WHAT YOU SHOULD DO - Report every line of the records that contains the word "computer".

[Pixel coordinate grounding data]
----

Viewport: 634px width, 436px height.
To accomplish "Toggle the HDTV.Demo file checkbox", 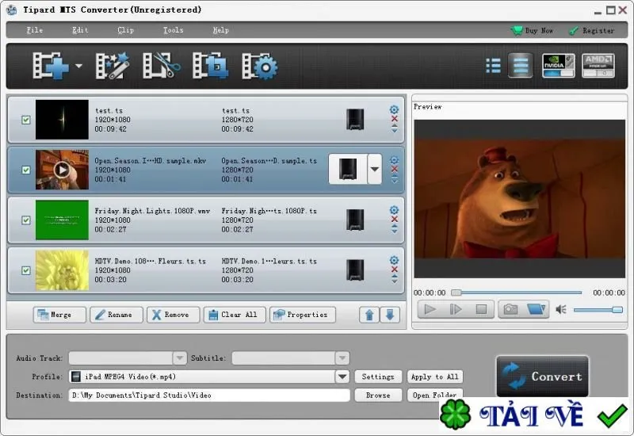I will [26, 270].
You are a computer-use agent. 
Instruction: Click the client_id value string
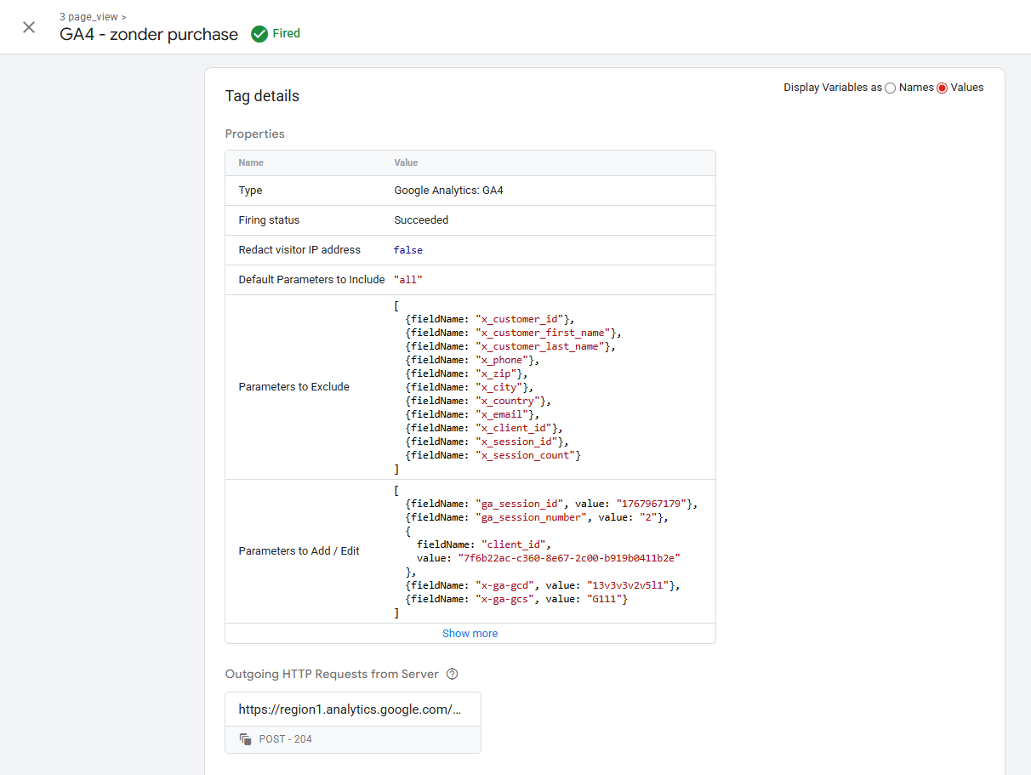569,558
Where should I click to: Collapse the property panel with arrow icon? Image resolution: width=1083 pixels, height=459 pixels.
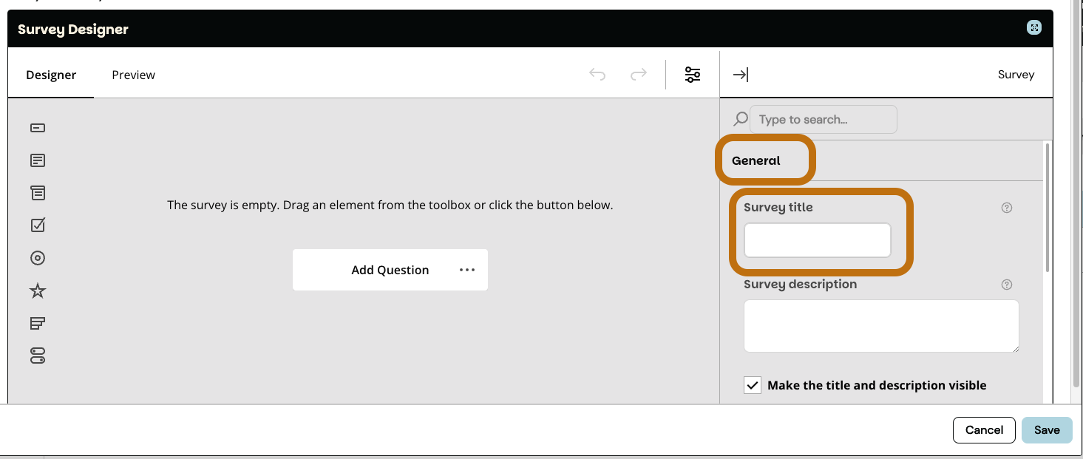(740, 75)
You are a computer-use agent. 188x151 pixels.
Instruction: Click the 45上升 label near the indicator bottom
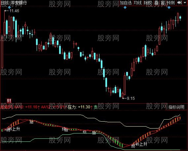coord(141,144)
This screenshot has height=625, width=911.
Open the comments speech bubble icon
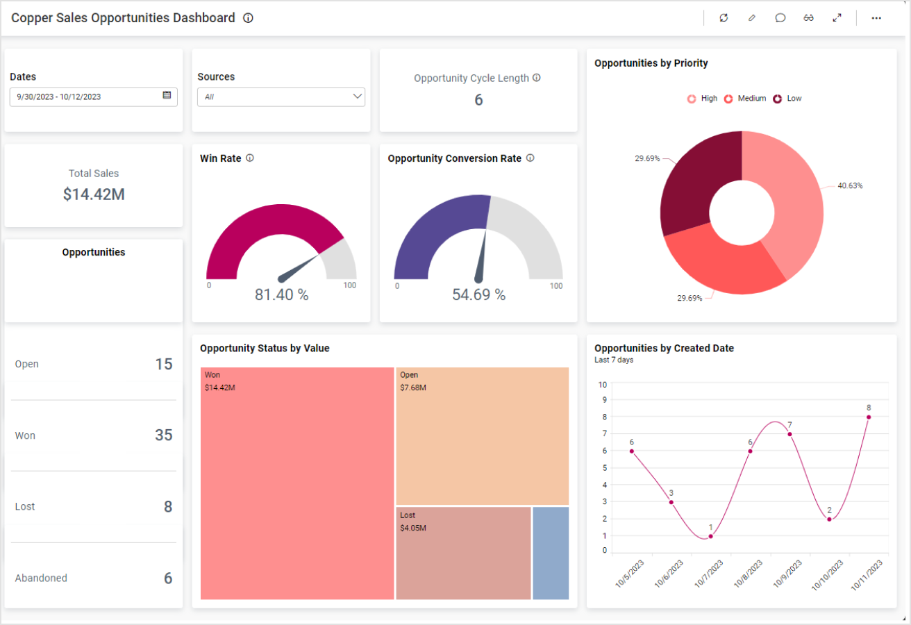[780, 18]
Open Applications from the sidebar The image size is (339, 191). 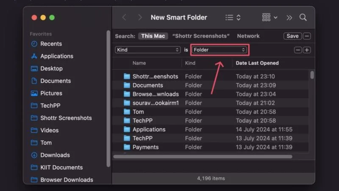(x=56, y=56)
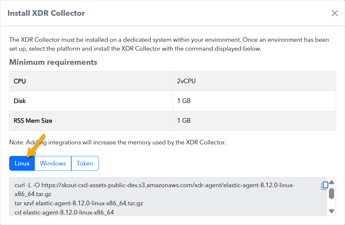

----

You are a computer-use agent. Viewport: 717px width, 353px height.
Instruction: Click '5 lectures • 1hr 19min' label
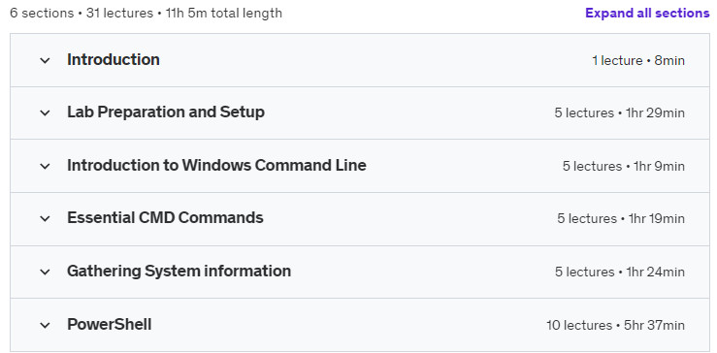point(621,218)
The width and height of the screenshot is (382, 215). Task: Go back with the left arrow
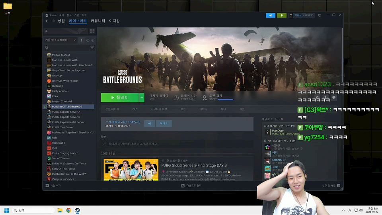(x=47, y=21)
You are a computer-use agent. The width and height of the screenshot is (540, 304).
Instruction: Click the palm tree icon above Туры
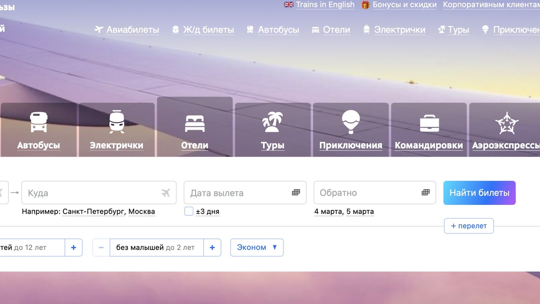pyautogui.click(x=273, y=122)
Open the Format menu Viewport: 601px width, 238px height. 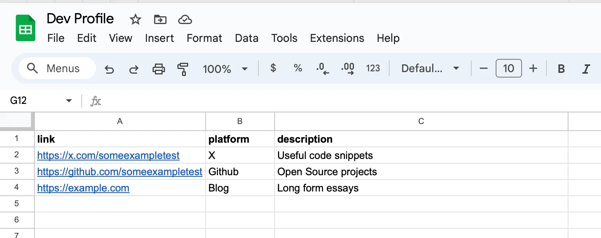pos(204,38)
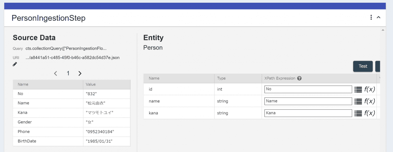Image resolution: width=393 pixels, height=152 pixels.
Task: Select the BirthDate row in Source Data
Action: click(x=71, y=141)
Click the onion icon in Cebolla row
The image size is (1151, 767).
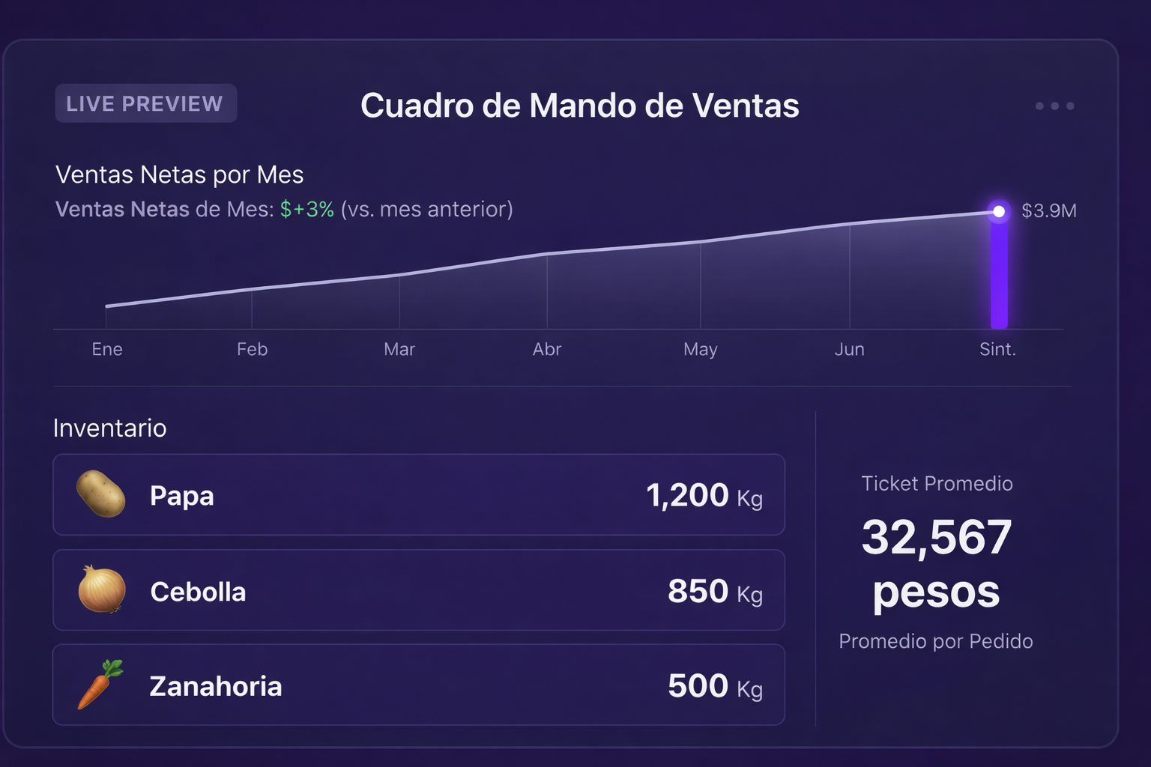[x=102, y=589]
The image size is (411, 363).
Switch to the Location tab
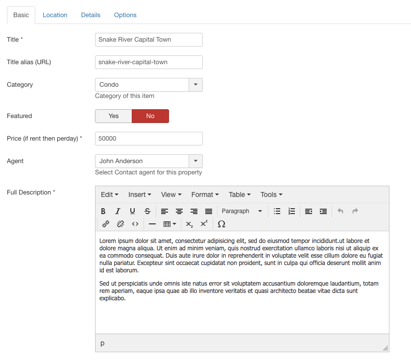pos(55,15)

----

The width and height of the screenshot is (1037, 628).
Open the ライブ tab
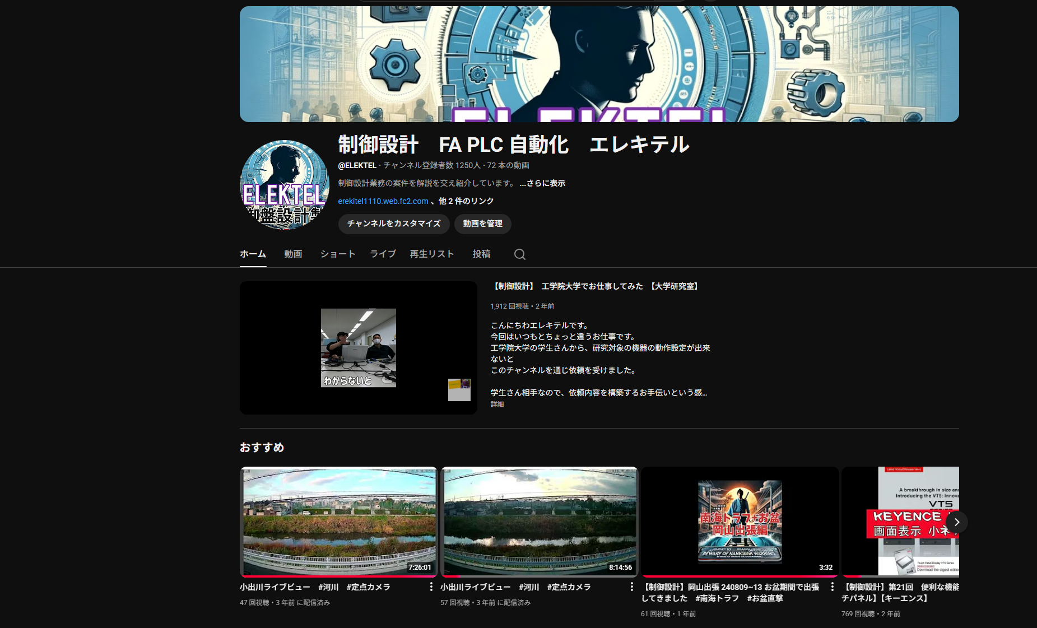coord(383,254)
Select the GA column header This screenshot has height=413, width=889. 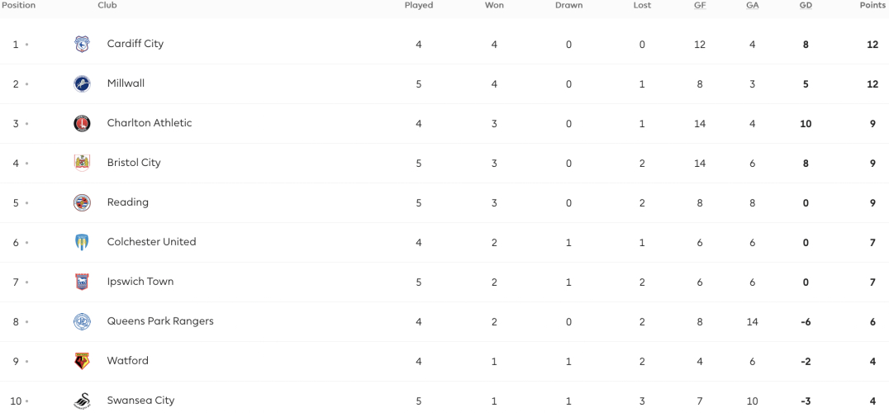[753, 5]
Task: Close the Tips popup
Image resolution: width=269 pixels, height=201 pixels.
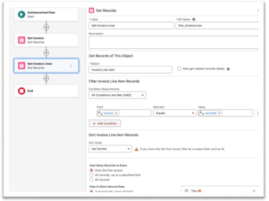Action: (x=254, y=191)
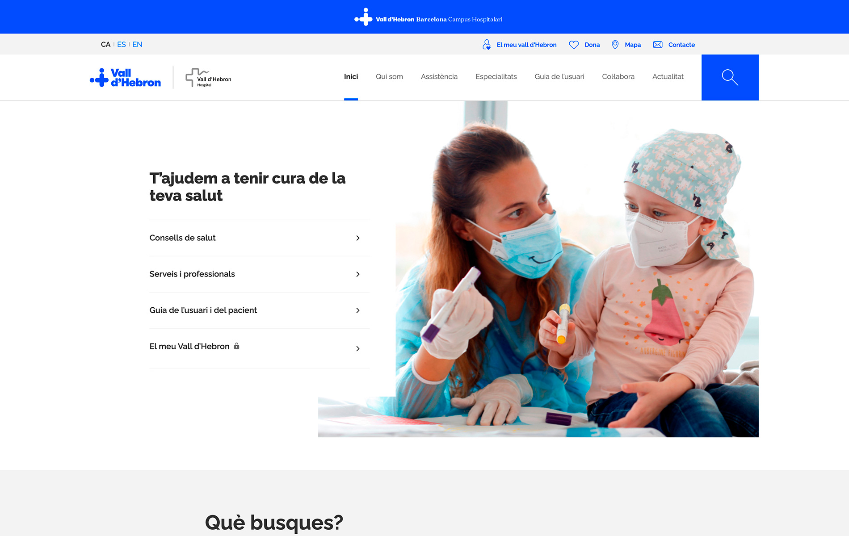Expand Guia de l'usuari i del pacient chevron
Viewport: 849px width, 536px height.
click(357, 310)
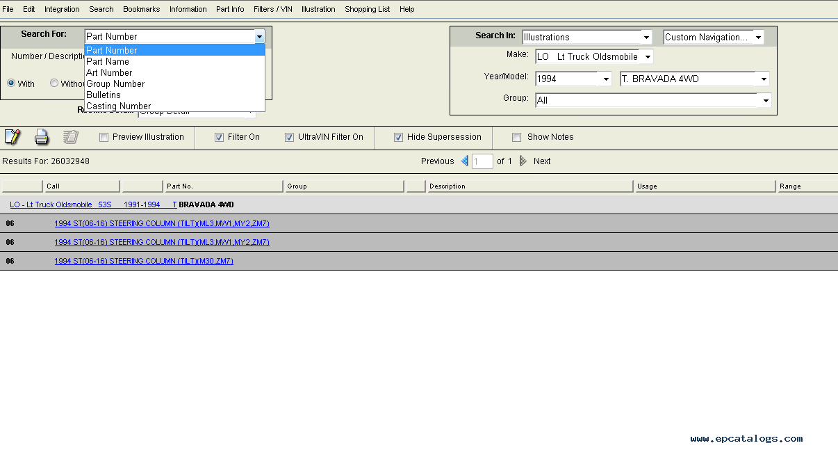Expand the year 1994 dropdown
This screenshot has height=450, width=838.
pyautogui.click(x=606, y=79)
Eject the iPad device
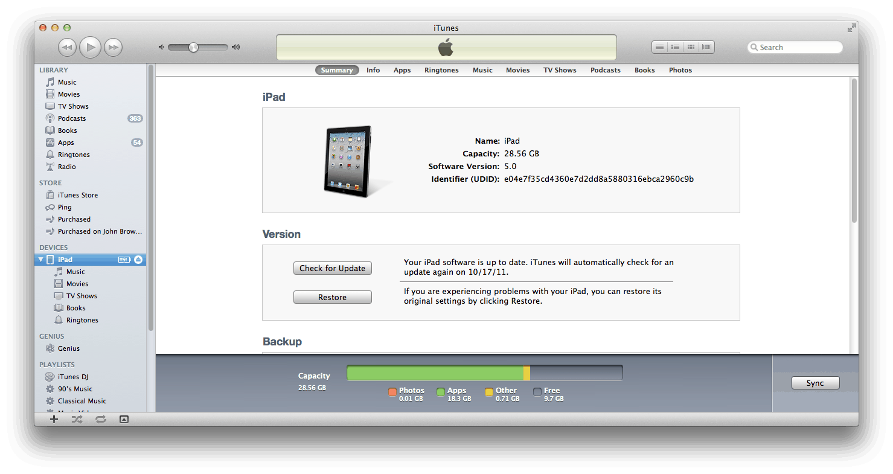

----

ANSWER FOR THIS EXERCISE -
You are a computer-use agent. 
You are a computer-use agent. 188x151 pixels.
You are a computer-use agent. Viewport: 717px width, 353px height.
You are a computer-use agent. The width and height of the screenshot is (540, 304).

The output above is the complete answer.